This specification describes a system implemented as computer programs on one or more computers in one or more locations that generates a set of aligned output images (i.e., a set of images that share a consistent style).

Particular embodiments of the subject matter described in this specification can be implemented so as to realize one or more of the following advantages.

The use of image generation neural networks (e.g., denoising neural networks) to generate images is pervasive across many technical fields. While image generation neural networks are capable of generating images that align with a provided style (through the use of conditioning inputs such as user provided natural language text, image(s), video(s), audio, and so on), generating a set of images that align with each other in addition to a provided intended style is challenging to accomplish in practice. That is, generating multiple images with a common style that do not individually retain unique stylistic characteristics is challenging. For example, an image generation neural network may be able to generate multiple images of “pixel art style” but the “pixel art style” among the generated images can be distinct from each other while still all being “pixel art style”.

In other words, denoising neural networks that generate images, e.g., conditioned on text prompts or on other conditioning inputs, have gained prominence across a variety of fields due to their ability to generate visually compelling outputs that accurately reflect the context provided by a given conditioning input. However, controlling these models to ensure consistent style remains challenging.
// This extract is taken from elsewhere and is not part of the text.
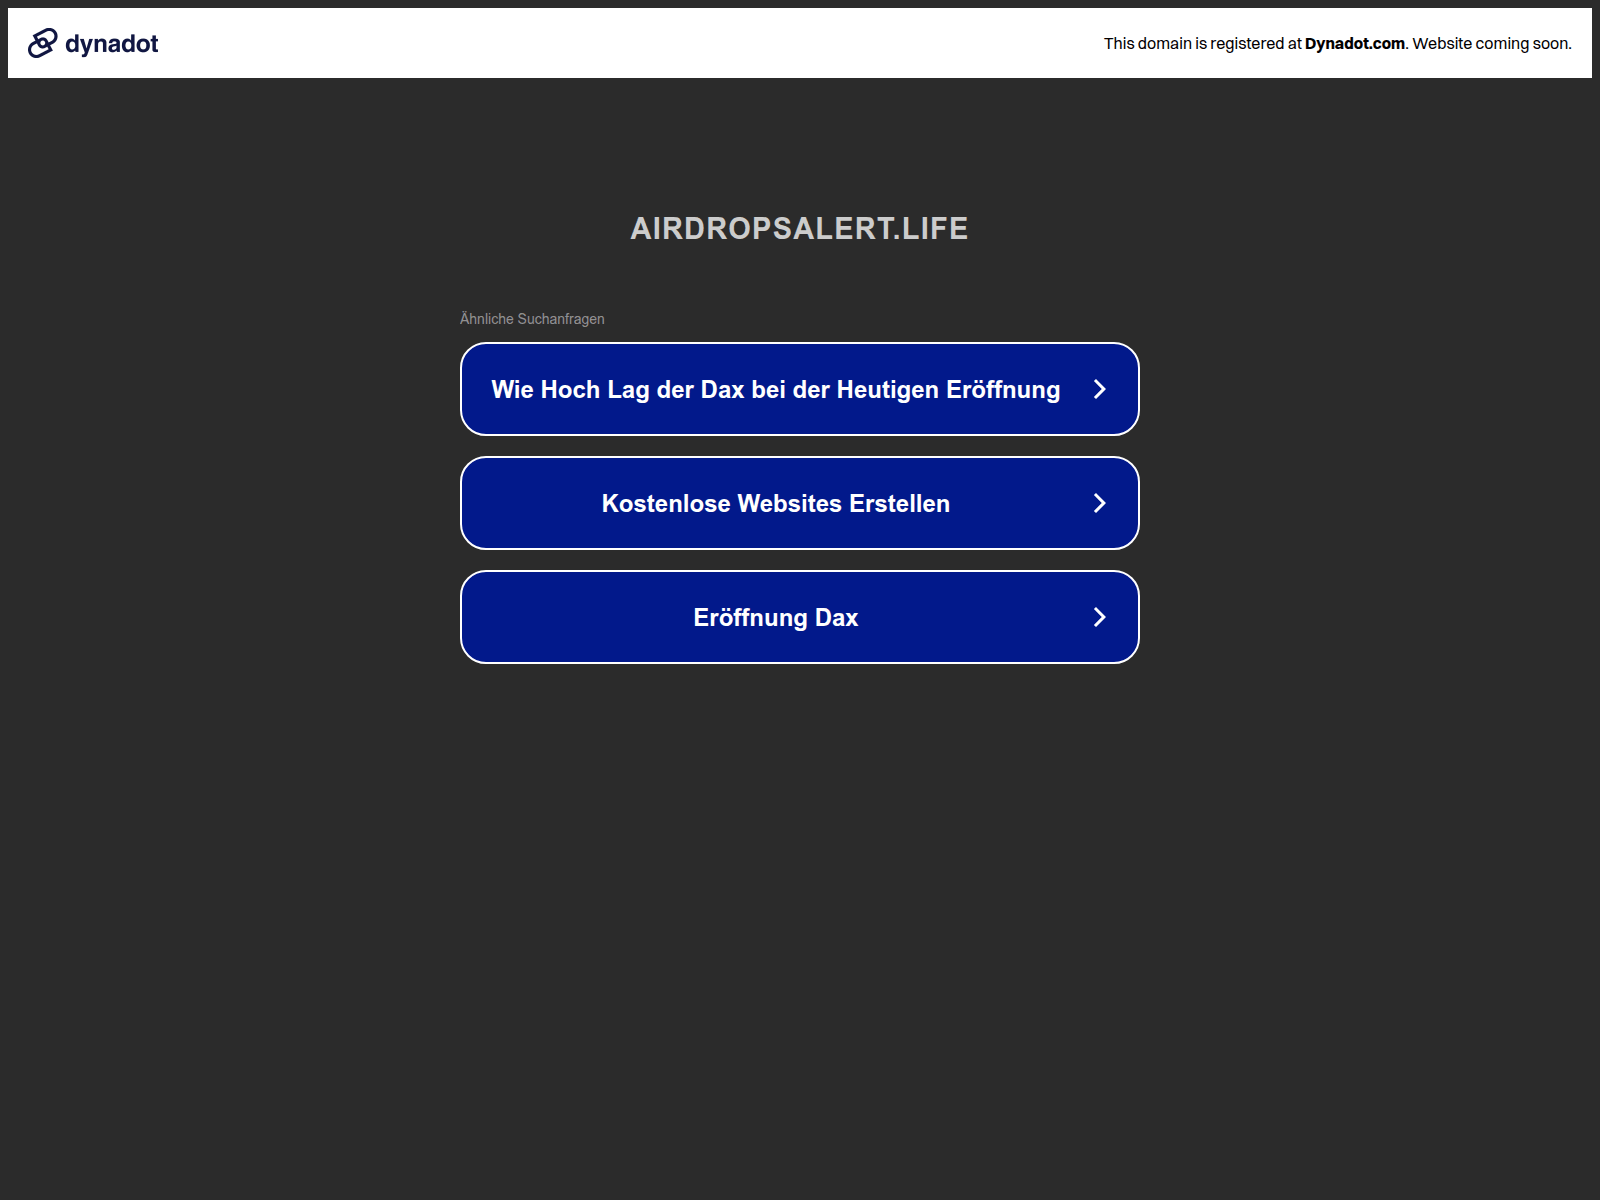Viewport: 1600px width, 1200px height.
Task: Open 'Kostenlose Websites Erstellen' suggestion
Action: (775, 503)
That is, denoising neural networks will generally generate a visually compelling image from a given input but given the inherent stochasticity in the generation process, struggle to generate images with a style that is consistent across generated images and different conditioning inputs.

Even though it is challenging, the ability to generate such a set of style aligned images can be very important. As one example, generating a set of style aligned images can be used to generate a style-aligned data set for training a neural network that processes images. Training such a neural network with style-aligned data can facilitate the neural network to learn to disentangle content representation from style representation, which in turn can improve the neural network's performance generalization by allowing the neural network to focus on content features rather than style features.

Existing approaches to improving the consistency of the generated images necessitate fine-tuning of the denoising neural network, which can be computationally expensive, require manual intervention by users to modify their conditioning inputs-which can be difficult and burdensome for the user-or both, to disentangle content and style in images generated by the model.

To elaborate, one approach is to pre-train (i.e., train from randomly initialized trainable parameters) an image generation neural network to be able to generate a wide variety of image content, and then to fine-tune (i.e., further train from pre-trained trainable parameters) the image generation neural network on a set of images that share the same style.

Unfortunately, this approach is computationally expensive and usually requires human input in order to find a plausible subset of images (and also conditioning inputs) that enables the disentanglement of content and style.

This specification describes a system that can address the aforementioned challenges. That is, this specification describes techniques for generating a set of aligned output images, where the aligned output images include one or more reference images and a set of one or more target images. In particular, the described techniques include processing, for each target image of the output images and over a plurality of reverse diffusion steps, a respective first denoising input using a feature updating layer of a denoising neural network, to eventually generate the aligned output images. The denoising input includes an input feature representation that in turn includes the feature representations of the target image and the reference images. By processing the input feature representation which includes feature representations of both the target image and each of the reference images using the feature updating layer, the input feature representation can be updated not only using the input representation for the target image but also the feature representations for the one or more reference images. Thus, this method of updating can ensure the generation of consistent image sets (i.e., style aligned output images). Additionally, by incorporating the feature updating layers into previously trained denoising neural networks, the described techniques can generate consistent image sets without an optimization phase (i.e., training the denoising neural network from randomly initialized values for the trainable parameters) or a fine-tuning phase (further training the denoising neural network from pre-trained initialized values for the trainable parameters using several style consistent images).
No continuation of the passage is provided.